Erbstatut bei Beerbung eines Schweizer Staatsangehörigen mit letztem Wohnsitz in Deutschland

LG Kempten, Teilendurteil vom 8. 8. 2002 - 3 O 2474/01


Fundstelle:

NJW-RR 2002, 1588 f
JuS 2003, 298 (Anm. Hohloch)
IPRax 2004, 530 m. Anm. Dörner aaO S. 519.


Zentrale Probleme:

Es geht um das auf die Beerbung eines mit letztem Wohnsitz in Deutschland verstorbenen schweizerischen Staatsbürgers anwendbare Recht. Das LG kommt aufgrund einer - in der Literatur str. - Rückverweisung des im Wege einer Gesamtverweisung berufenen schweizerischen Rechts (Art. 25 I, 4 I EGBGB) zur Anwendung deutschen Rechts.
Der Sache nach ging es um einen Pflichtteilsanspruch, der im schweizerischen Recht ein echtes Noterbrecht (und nicht nur - wie im deutschen Recht nach § 2303 BGB - ein schuldrechtlicher Anspruch) ist. Die Durchsetzung des Pflichtteilsanspruchs erfolgt danach durch eine rechtsgestaltende Klage (sog. Herabsetzungsklage). Erst durch das Urteil ("Herabsetzungsurteil") erlangt der Pflichtteilsberechtigte die Rechtsstellung als Miterbe. Das ist rechtsvergleichend keine Seltenheit, sondern insbesondere in Ländern des romanischen Rechtskreises häufig anzutreffen (so etwa auch im französischen Recht). Wenn ausländisches Recht Erbstatut ist, kann eine solche Klage - sofern die internationale Zuständigkeit gegeben ist - auch vor deutschen Gerichten erhoben werden. Aus diesem Grunde wäre die Klage hier nicht als unzulässig, sondern als unbegründet abzuweisen gewesen.

Arbeitsaufträge
**1)** Beantworten Sie zum Text über das Erbstatut eines Schweizer Staatsangehörigen folgende Fragen:
(a) Welches Gericht hat das Teilendurteil erlassen, und unter welchem Aktenzeichen?
(b) Wie wird die rechtsgestaltende Klage genannt, mit der der Pflichtteilsanspruch nach schweizerischem Recht durchgesetzt wird?
(c) Als was hätte die Klage nach dem letzten Satz abgewiesen werden müssen?
**2)** Führen Sie den Text über das Erbstatut eines Schweizer Staatsangehörigen im Anschluss an seinen letzten Satz fort.

Daten
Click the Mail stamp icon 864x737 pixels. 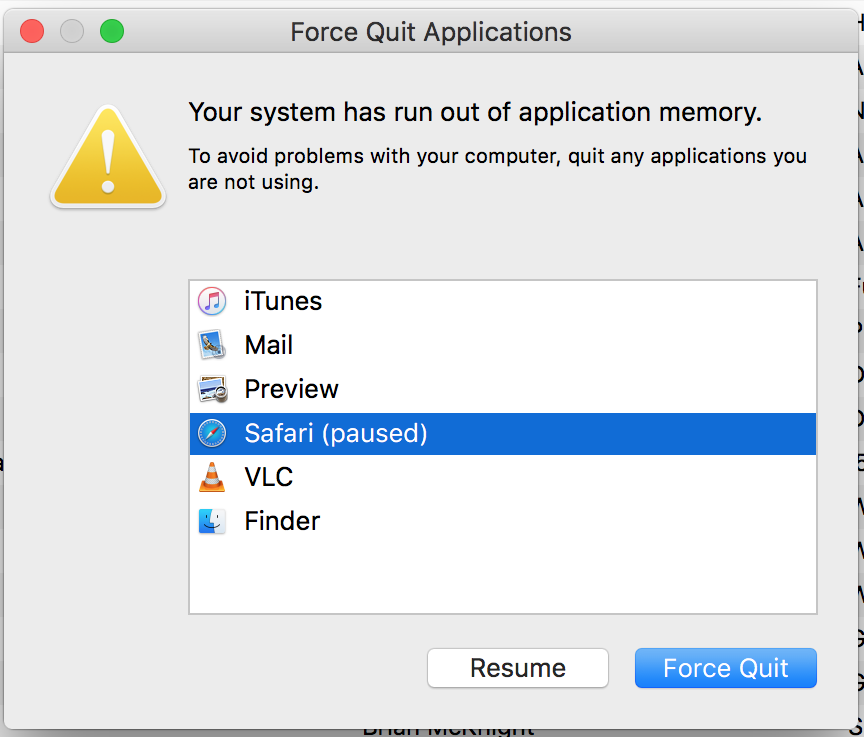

Ergebnisse je Aufgabe
**1)**
(a) Das LG Kempten, Aktenzeichen 3 O 2474/01.
(b) Herabsetzungsklage.
(c) Als unbegründet, nicht als unzulässig.

**2)**
©sl 2003


Zum Sachverhalt:

Der Erblasser war Schweizer Staatsangehöriger und bis zu seinem Tode wohnhaft in K. (Deutschland). Er war geschieden und hatte drei Kinder, darunter den Kl. Der Erblasser hinterließ ein Testament, datiert vom 15. 12. 1975. Bis zu seinem Tod war der Erblasser Mitinhaber der S-KG mit Sitz in K. (Deutschland). Der Bekl. ist Mitgesellschafter dieser KG. § 13 des Gesellschaftsvertrags bestimmt:
§ 13. Stirbt ein Gesellschafter, so führt der andere Gesellschafter das Unternehmen ohne Liquidation mit Aktiva und Passiva unter der bisherigen Firma fort. Der Gesellschaftsanteil des verstorbenen Gesellschafters geht mit allen Rechten und Pflichten auf den anderen Gesellschafter über. Dieser nimmt sämtliche Funktionen des verstorbenen Gesellschafters wahr. Diese Nachfolgeregelung treffen die Gesellschafter mit sofortiger Wirkung. Der Gesellschaftsanteil des verstorbenen Gesellschafters fällt nicht in seinen Nachlass. Die Nachfolgeregelungen hinsichtlich des Gesellschaftsanteils gelten unabhängig von der Erbfolge nach dem verstorbenen Gesellschafter.
Der Kl. ist der Auffassung, dass auf den vorliegenden Erbfall des Erblassers Schweizer Recht Anwendung findet. Gemäß Schweizer Recht seien im vorliegenden Fall die Gesellschaftsanteile an der S-KG beim Nachlass mitzuberücksichtigen. Nach Schweizer Recht sei er (Kl.) als Pflichtteilsberechtigter übergangen worden, weshalb er die Herabsetzung der vermögensrechtlichen Verfügung des Erblassers verlangen könne. Er beantragt:

1. den Nachlass des Erblassers festzustellen und nach den gesetzlichen Vorschriften unter Wahrung des Pflichtteilsrechts des Kl. zu teilen;
2. die letztwillige Verfügung des Erblassers vom 15. 12. 1975 insoweit aufzuheben bzw. herabzusetzen, als der Pflichtteilsschutz des Kl. verletzt ist;
3. festzustellen, dass die Herabsetzungsklage in durch das Gericht zu bestimmender Höhe gegenüber dem Bekl. und zu Gunsten des Kl. gerechtfertigt ist;
4. hilfsweise zu 1.-3.: den Bekl. zu verurteilen, an den Kl. 100000 DM zu zahlen.
 

Das LG hat lediglich über die Hauptanträge entschieden und diese als unzulässig abgewiesen.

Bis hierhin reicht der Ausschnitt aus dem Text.